:: Records to use ::
------------------------------------------------
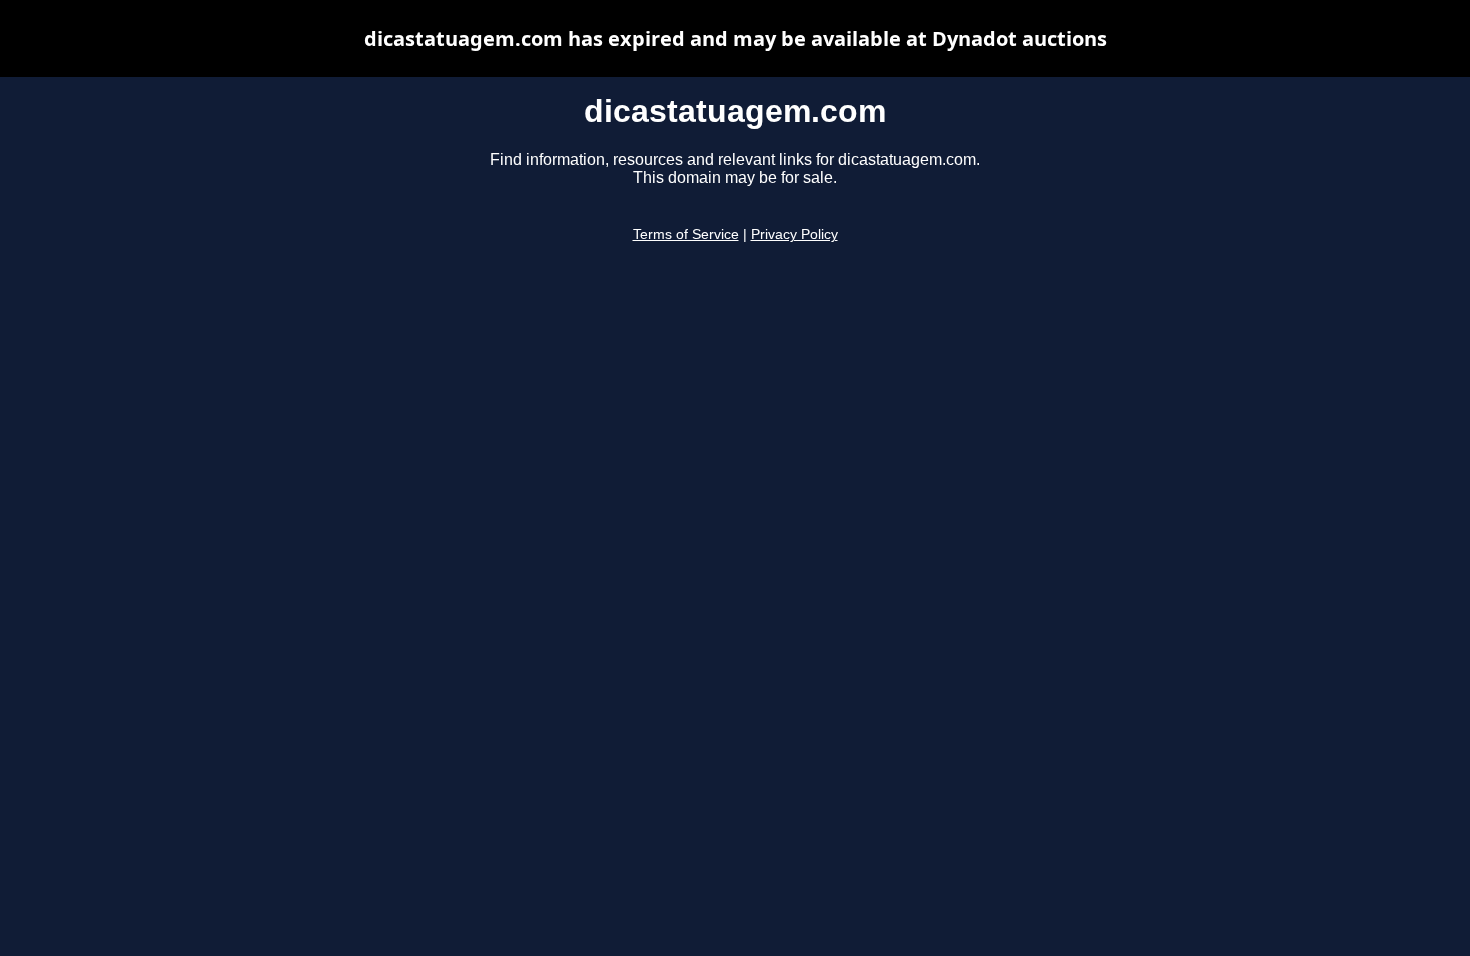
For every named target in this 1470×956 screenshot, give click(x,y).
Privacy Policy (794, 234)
------------------------------------------------
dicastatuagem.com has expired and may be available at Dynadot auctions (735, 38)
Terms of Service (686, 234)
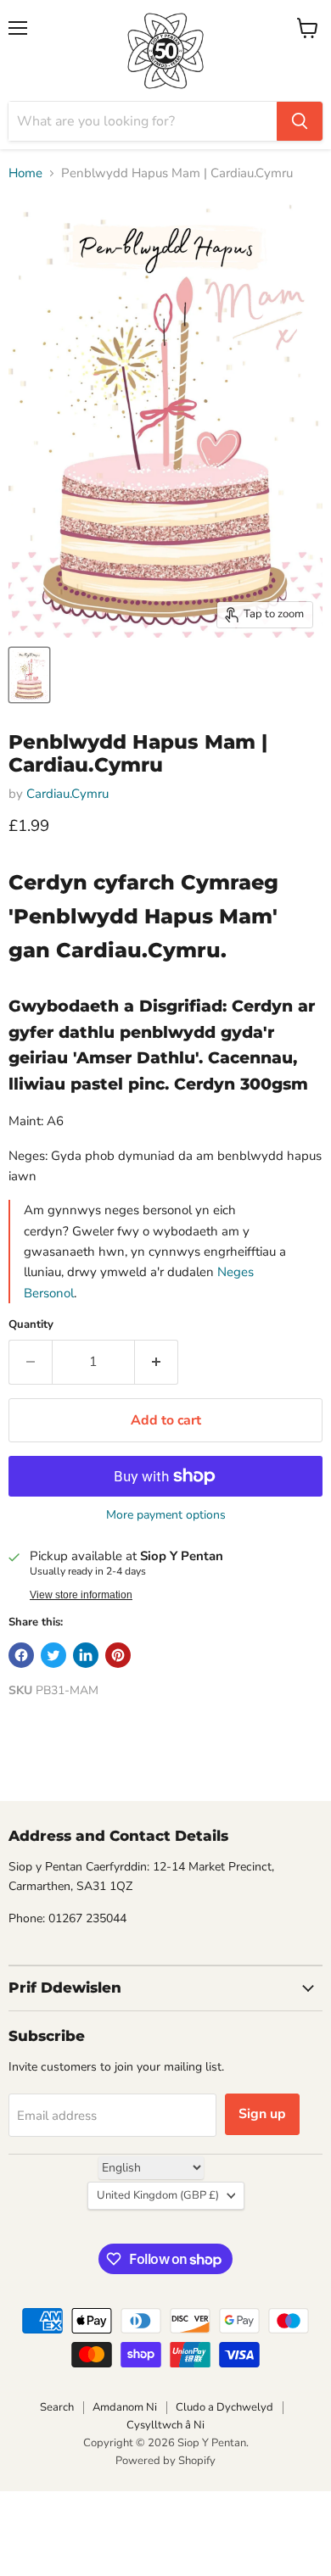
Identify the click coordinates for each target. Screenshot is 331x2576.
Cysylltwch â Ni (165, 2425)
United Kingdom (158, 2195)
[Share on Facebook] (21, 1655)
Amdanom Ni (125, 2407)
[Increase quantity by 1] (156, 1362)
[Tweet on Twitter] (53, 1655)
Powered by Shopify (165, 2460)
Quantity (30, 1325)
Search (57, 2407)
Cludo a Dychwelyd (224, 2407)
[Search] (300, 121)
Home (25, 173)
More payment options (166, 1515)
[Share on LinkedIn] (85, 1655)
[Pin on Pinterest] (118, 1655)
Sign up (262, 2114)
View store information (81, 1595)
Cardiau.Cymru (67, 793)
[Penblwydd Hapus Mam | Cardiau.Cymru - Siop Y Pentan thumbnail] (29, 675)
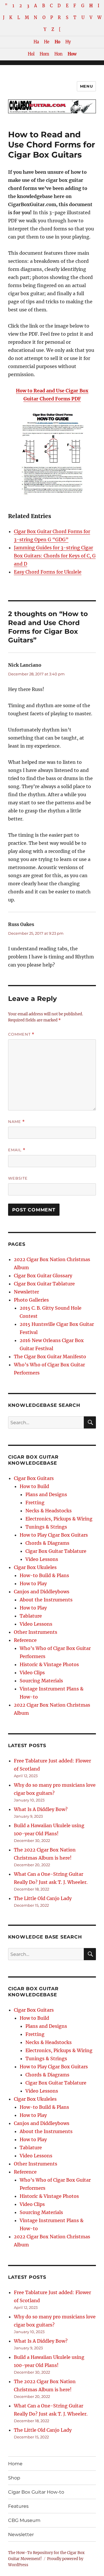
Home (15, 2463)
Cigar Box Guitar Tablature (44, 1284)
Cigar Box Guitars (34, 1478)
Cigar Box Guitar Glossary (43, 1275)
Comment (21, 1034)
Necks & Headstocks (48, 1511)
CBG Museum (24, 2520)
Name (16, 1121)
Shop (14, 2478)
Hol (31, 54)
------------------------------------------------
:: Required work ::
Return word for word the lines above from the line with "For every named" to the line with "Privacy Policy (794, 234)", including both and leaving out all others.

:: Problem solution ::
For every named target in this 1470×956 screenshot, give click(x,y).
Privacy Policy (794, 234)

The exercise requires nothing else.